We are happy to have Danielle Gauer here at our firm. Danielle has firsthand knowledge of the inner workings of the cruise industry performing as a dancer for several years prior to embarking on her university studies. She is currently completing her Juris Doctor at the University of Ottawa Faculty of Law and will be sitting for the Ontario, Canada Bar admission examinations this June.
Prior to law school, Danielle was the recipient of the Ryerson University Gold Medal and H.H. Kerr Memorial Scholarship for high academic standing throughout her program of study (Criminal Justice and Criminology) and extensive participation in co-curricular activities. Danielle is very interested in pursuing a career in maritime law and is a strong advocate of crew member and cruise ship passenger rights!
It seems that things have really changed since my days of performing on the high seas. Yes, I was a dancer on board a number of different cruise lines prior to embarking on my current journey of becoming an attorney. Interning with Jim Walker and Lisa O’Neill I have made a number of interesting observations regarding working as a performer on board a cruise ship.
In general, getting a “land-based” gig as a dancer and/or singer in the US is a grueling process, and for a Canadian, being successful in the industry meant breaking into the U.S. market. The thought of being hired as a performer on a cruise ship was a way to work for a US company, with American performers, performing high quality shows. Back in 2002 when I was auditioning to work in the cruise industry, the majority of cruise ship production companies hired only American performers and it was very rare for them to stop in Canada on their audition tours. I remember calling one production company situated in California, asking them if they hired Canadians. Their response at the time, “we have never been asked that before!” When I was hired through PGT Entertainment, based out of Florida, to work on-board Radisson Seven Seas’ M/S Mariner, I was ecstatic. Arriving for rehearsals to find out I was the only Canadian in a cast that was 90% American was even more amazing. But it seems a lot has changed since then.

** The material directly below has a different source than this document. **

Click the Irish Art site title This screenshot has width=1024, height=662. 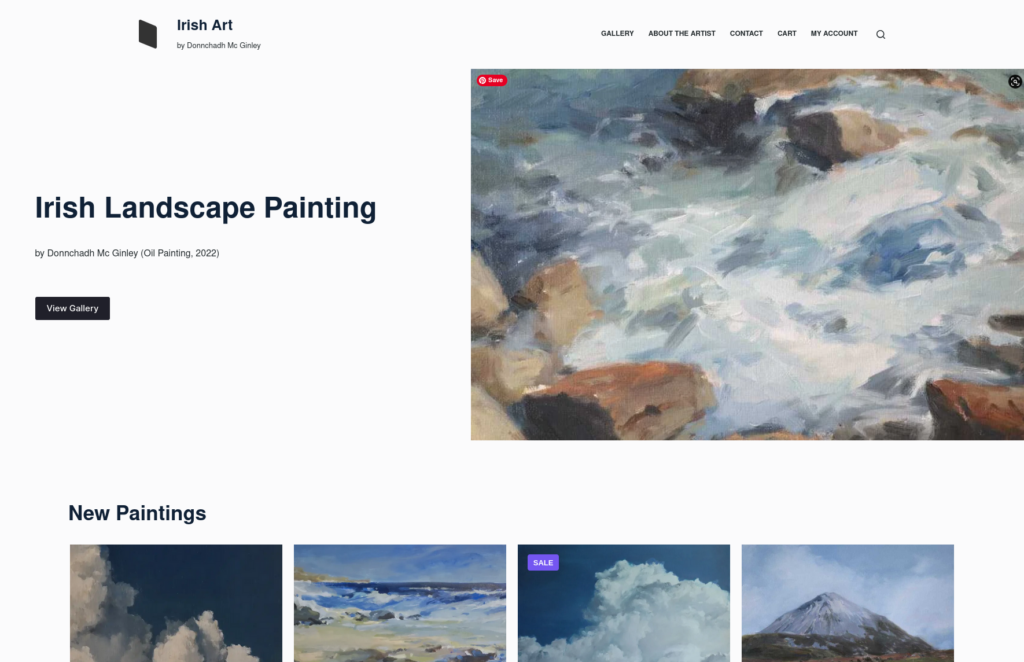204,25
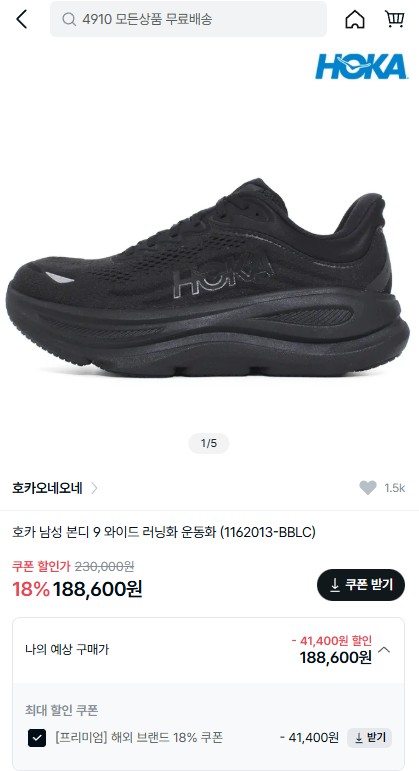This screenshot has height=771, width=419.
Task: Click search field 4910 모든상품 무료배송
Action: [x=188, y=19]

It seems from my observations and contacts with performers who are still sailing on the high seas that the number of American performers has declined significantly. Cruise ship entertainers are being recruited from countries from Eastern Europe and Russia. The question is, why such a drastic change? The simple answer, high quality entertainment at a low cost!
Finding cheap labor has become more prevalent on cruise ships across most staff positions, and this includes on board performers. It has become an easy way for cruise companies to take advantage of foreign workers, who don’t expect the same salary or working conditions than a comparable performer from North America. This allows cruise ships to benefit from paying drastically reduced salaries, while also limiting liability and costs to maintain their overall workforce. And they do all of this while paying almost no taxes, by registering the company in foreign countries.
The issue goes much farther than simply salary. North American performers have a different expectation of what is acceptable practice and what is not. There is also usually no language barrier to overcome while working on a major cruise ship. But performers from Eastern Europe, for example, are less likely to know their rights, and also have the disadvantage of dealing with employers that operate in a different language.
Although the beautiful ports of call can be quite enticing, a declining quality in crew living arrangements, mandatory longer working hours, reduced benefits, and lower salaries, have enabled cruise companies to excel in taking advantage of recruiting non-American performers.